De ces images prises sans flash, sans fard, souvent réalisées de nuit, transparaît une grande sensibilité. L’artiste fixe la lumière presque irréelle d’une terrasse de bar, les traces du temps sur les murs, les visages graves de paysannes au milieu d’un champ, le halo lumineux de la lampe d’un pêcheur la nuit sur une pirogue.
Travail patient, quasi ethnographique, à la manière d’un Jean Rouch, Osvalde Lewat prend le temps de discuter avec les pêcheurs de Kashobwe pour connaître leur vie, leurs difficultés, leurs rêves, et n’hésite pas à embarquer avec eux sur une pirogue pour mieux les observer dans leur travail.
À une époque marquée par le narcissisme superficiel du selfie, Osvalde Lewat choisit de saisir l’image pour en fixer l’essentiel, l’invisible, le non-dit : ces paysannes ne se donnent pas en spectacle, elles semblent détachées des contingences de leur apparence, sans doute aussi harassées par leur travail agraire ; un instant de pose dans leur tâche et elles sont photographiées sans mise en scène, observant d’un regard calme l’objectif qui saisit ce moment de leur vie de tous les jours.
Approche artistique aussi, avec ce travail très fin sur la lumière, les flous impressionnistes des pêcheurs du lac et ces soleils levants qui nous renvoient aux souvenirs d’une partie de pêche sur les bords de Marne d’Auguste Renoir ou bien à la fameuse « Impression Soleil levant» de Claude Monet.
Les enfants des rues, attablés à la simple lueur d’une bougie tremblante, semblent quant à eux tout droit issus d’un chef d’oeuvre d’un grand peintre hollandais du siècle d’Or. Observatrice pénétrante de la réalité, Osvalde Lewat nous dévoile sa maîtrise achevée des jeux d’ombre et de lumière à la manière d’un autre artiste du XVIIème siècle, Georges de la Tour («Saint Joseph charpentier », « Saint Jérôme lisant »).
La cité minière prend aussi parfois des allures de Far West, notamment cette terrasse de café éclairée d’un néon couleur fuchsia qui nous fige dans l’étrangeté d’un tableau d’Edward Hopper ou nous remémore certains clichés des années 60 du photographe américain William Eggleston ou encore ceux du documentariste Raymond Depardon.
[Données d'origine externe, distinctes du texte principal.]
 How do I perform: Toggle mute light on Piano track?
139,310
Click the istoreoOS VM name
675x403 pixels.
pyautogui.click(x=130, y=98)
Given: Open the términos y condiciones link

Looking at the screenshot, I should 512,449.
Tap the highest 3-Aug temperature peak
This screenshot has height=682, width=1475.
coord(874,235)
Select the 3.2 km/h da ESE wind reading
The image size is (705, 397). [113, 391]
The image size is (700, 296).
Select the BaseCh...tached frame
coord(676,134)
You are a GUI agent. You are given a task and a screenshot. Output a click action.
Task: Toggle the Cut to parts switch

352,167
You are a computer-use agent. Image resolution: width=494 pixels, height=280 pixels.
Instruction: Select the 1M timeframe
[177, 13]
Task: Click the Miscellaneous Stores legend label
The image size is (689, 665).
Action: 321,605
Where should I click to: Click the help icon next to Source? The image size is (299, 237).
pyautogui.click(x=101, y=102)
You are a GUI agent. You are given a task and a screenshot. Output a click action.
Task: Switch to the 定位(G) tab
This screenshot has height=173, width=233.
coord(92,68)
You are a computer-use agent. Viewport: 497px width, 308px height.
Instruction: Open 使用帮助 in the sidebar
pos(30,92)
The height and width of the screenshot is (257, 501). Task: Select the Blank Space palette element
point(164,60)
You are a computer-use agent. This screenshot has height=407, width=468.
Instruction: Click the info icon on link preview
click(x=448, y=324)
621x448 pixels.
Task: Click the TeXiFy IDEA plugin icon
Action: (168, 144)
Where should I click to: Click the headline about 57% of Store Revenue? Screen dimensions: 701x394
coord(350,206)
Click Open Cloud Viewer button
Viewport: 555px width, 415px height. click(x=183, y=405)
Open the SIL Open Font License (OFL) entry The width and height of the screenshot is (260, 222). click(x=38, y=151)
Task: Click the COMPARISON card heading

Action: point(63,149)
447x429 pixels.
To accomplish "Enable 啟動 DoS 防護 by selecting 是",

Malgré la dureté de la vie quotidienne, les ombres projetées sur les murs graffités de la ville, ces enfants endormis à même le sol blottis l’un contre l’autre, sont le fruit du regard d’une artiste qui, sans aucune once de misérabilisme, nous offre une vision empathique et très convaincante de Lubumbashi.
Loin de l’agitation bruyante de Kinshasa, Lubumbashi la discrète nous séduit alors par son charme tranquille, celui d’une capitale régionale aux confins du grand Congo.
Osvalde Lewat est en effet parvenue à y saisir avec poésie et sensibilité quelques instants de vie réelle, entre ombre et lumière, pour en révéler la beauté et la dignité.